From 1935, all the ex Class 14B locomotives except no. 1750 were reboilered with Watson Standard no. 2 boilers and reclassified to Class 14R. Only slight modifications were found necessary to take the new boilers. In the process, the engines were also equipped with Watson cabs with their distinctive slanted fronts, compared to the conventional vertical fronts of the original cabs. The flangeless leading coupled wheels were flanged and Type MR tenders were attached to the reboilered engines. No. 1750 was sold to ISCOR without being reboilered.

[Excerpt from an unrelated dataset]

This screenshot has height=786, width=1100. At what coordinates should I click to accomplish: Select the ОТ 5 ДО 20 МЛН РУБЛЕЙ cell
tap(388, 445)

Their original Belpaire boilers were fitted with Ramsbottom safety valves, while the Watson Standard boiler was fitted with Pop safety valves. An obvious difference between an original and a Watson Standard reboilered locomotive is usually a rectangular regulator cover, just to the rear of the chimney on the reboilered locomotive. In the case of the ex Class 14B locomotives, two even more obvious differences are the Watson cab and the absence of the Belpaire firebox hump between the cab and boiler on the reboilered locomotives.

==Service==
===South African Railways===
The locomotives were initially in service on the lower sections of the Natal mainline, particularly the Town Hill section near Pietermaritzburg. After their reboilering and the electification of the Natal mainline, most were then allocated to Empangeni in the north and Port Shepstone in the south. In 1976, many were transferred to the Witwatersrand for shunting service. They were all withdrawn from service by 1983.

===Industrial===
Five were sold into industrial service:
- 1750 became ISCOR no. 15 and later Enyati Colliery no. 3.
- 1754 and 1759 went to Rustenburg Platinum Mines, retaining their SAR numbers.
- 1755 became St Helena Gold Mines no. 7.
- 1757 was sold to Grootvlei Proprietary Mines Limited.

==Preservation==
No. 1459 is the sole survivor and is in storage at Bloemfontein Locomotive Depot.